-- start --

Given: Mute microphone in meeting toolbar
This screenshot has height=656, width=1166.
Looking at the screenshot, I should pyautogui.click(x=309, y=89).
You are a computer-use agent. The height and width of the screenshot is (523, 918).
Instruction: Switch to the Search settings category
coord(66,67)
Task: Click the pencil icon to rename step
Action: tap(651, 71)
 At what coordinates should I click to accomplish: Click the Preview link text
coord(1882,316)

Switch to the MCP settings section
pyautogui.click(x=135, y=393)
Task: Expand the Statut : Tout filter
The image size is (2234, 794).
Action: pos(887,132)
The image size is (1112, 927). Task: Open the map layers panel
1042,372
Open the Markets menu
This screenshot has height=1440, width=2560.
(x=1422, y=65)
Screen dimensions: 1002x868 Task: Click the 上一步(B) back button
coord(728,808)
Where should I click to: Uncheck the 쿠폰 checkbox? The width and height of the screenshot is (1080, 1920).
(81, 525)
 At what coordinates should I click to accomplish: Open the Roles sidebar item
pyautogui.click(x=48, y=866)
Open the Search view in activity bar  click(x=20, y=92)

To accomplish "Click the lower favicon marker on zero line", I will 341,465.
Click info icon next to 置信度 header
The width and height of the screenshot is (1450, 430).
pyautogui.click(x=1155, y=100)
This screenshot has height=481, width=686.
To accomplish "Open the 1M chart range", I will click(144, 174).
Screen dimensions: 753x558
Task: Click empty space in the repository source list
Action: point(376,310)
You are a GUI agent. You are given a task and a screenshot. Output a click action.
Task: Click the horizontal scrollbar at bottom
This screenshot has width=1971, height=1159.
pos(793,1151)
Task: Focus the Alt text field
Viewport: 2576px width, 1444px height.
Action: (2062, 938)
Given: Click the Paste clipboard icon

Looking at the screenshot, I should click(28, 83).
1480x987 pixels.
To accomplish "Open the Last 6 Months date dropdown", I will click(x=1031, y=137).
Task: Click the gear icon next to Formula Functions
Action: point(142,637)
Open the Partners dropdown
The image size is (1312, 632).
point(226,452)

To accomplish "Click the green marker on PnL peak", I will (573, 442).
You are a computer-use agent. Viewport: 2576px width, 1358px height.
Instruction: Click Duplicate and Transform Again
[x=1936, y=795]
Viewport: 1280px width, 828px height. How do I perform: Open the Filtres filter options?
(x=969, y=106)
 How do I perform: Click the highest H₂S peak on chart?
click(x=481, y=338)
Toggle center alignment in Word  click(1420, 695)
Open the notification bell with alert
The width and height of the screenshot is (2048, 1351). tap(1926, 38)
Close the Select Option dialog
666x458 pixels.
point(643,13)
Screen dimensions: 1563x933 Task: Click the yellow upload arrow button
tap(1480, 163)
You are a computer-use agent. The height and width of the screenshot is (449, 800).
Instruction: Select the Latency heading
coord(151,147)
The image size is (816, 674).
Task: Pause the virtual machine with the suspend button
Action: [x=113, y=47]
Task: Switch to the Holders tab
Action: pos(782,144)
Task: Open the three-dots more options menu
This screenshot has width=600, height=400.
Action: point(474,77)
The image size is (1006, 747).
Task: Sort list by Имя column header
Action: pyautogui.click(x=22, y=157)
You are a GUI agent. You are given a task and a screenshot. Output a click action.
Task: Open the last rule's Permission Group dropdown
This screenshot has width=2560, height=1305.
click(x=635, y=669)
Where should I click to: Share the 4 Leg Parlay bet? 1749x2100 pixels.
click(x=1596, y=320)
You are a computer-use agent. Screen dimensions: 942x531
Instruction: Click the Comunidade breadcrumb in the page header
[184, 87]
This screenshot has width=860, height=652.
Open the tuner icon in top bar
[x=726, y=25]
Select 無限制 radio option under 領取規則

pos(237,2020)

-- end --

Work to do:
Reproduce the lines above that open with the line containing "Click info icon next to 置信度 header" and close with the line containing "pyautogui.click(x=1155, y=100)", both ends included. Keep each line as is, except add 77 to every coordinate in the answers.

Final result:
Click info icon next to 置信度 header
The width and height of the screenshot is (1450, 430).
pyautogui.click(x=1232, y=177)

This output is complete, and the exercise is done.